El CIS coloca al PSOE en 31% y al PP en 25%: la duda está en la base
Un 31% frente a un 25%. La encuesta del CIS de Tezanos vuelve a dar la victoria al PSOE y a reabrir la misma caja de los truenos de siempre. La cifra es tajante; la letra pequeña, bastante menos.
Sobre quién se calcula ese porcentaje
El eje de la sospecha no está en el titular, sino en el universo sobre el que se mide. Una de las tesis más repetidas sostiene que el CIS presenta los porcentajes sobre quienes dicen haber votado en las últimas generales, mientras los resultados reales se calculan sobre voto válido, a candidaturas o en blanco. Cambiar el denominador mueve varios puntos sin tocar a un solo encuestado. No es fraude por sí mismo. Tampoco es una decisión inocente.
Ese detalle técnico es el que alimenta el resto del ruido. Sin entrar en la cocina del muestreo, la comparación entre lo que publica el organismo y lo que luego escupen las urnas deja margen para el escepticismo más o menos fundado.
Por qué se habla de pucherazo cuando sale una encuesta
Cuando aparece una cifra así, la acusación de pucherazo se cuela sola en la conversación. Hay quien defiende que estas encuestas preparan el terreno para legitimar de antemano un resultado discutido, de modo que lo anómalo parezca algo ya anunciado. En contra pesa un argumento incómodo: el CIS lleva años acertando y errando sin que nadie haya demostrado manipulación alguna.
La sospecha también se apoya, para algunos, en el papel de Indra en la infraestructura electoral, un nombre que reaparece cada ciclo. Y en un cálculo más frío: maquillar una derrota por poco no cambia quién gobierna, pero cambia el relato con el que se sale a la calle.
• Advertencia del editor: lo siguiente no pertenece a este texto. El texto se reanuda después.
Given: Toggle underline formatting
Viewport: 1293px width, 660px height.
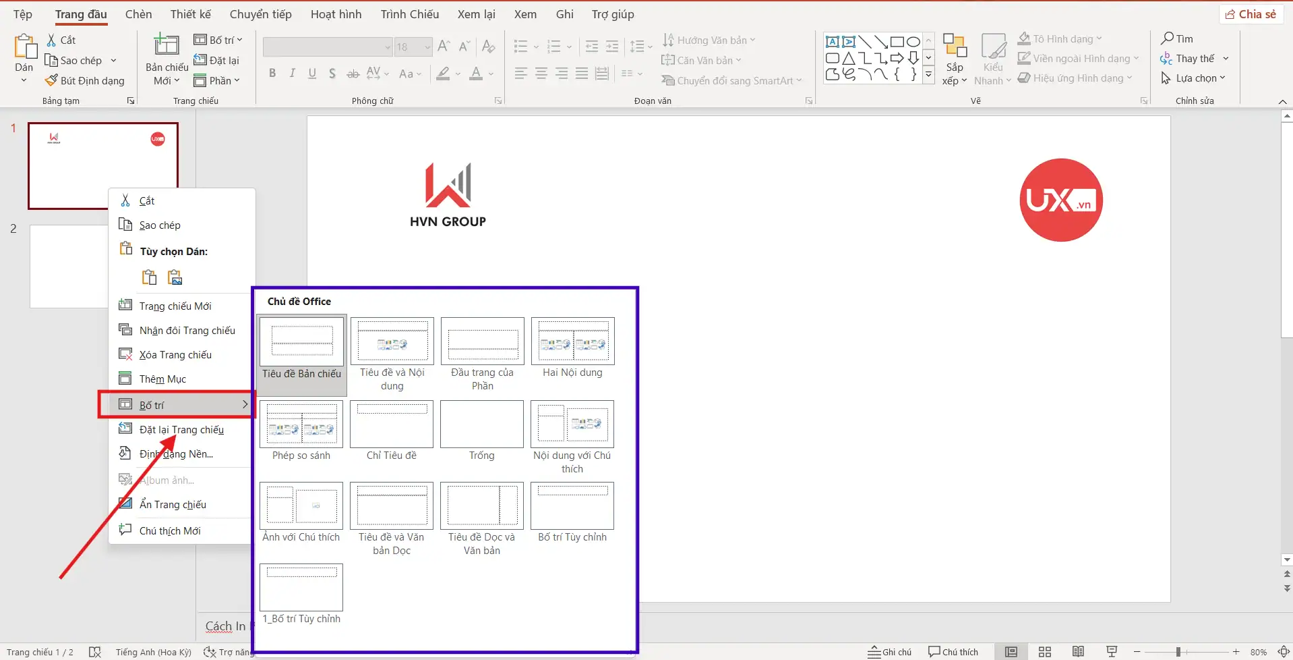Looking at the screenshot, I should (x=311, y=73).
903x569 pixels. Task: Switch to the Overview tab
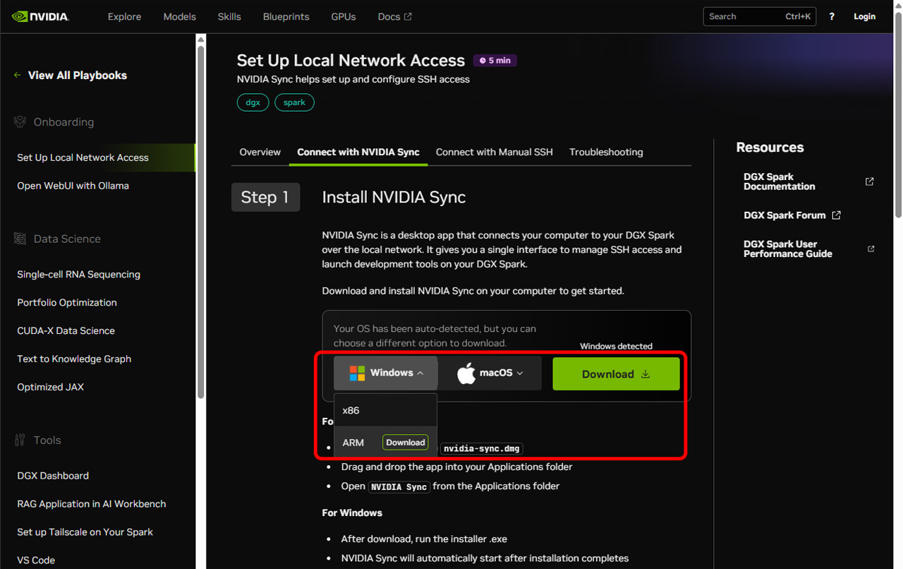tap(260, 152)
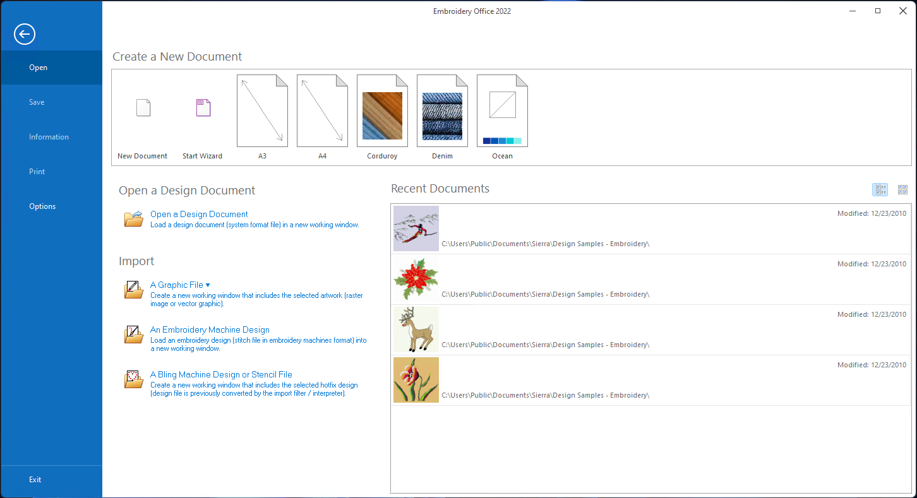Launch the Start Wizard icon
The width and height of the screenshot is (917, 498).
pos(203,109)
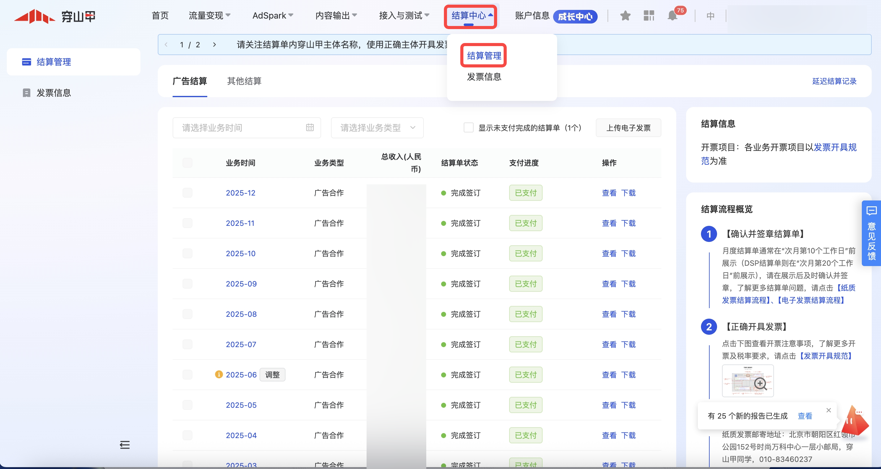
Task: Toggle the select-all table header checkbox
Action: point(187,162)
El precedente que nadie olvida
Queda la memoria de la última vez. Los memes circulaban semanas antes y el descojone era unánime; el resultado final no acompañó a las burlas. Ese antecedente obliga a cualquiera que hoy apueste contra Tezanos a guardarse una carta en la manga.
La encuesta dice 31-25. Las urnas, de momento, no dicen nada.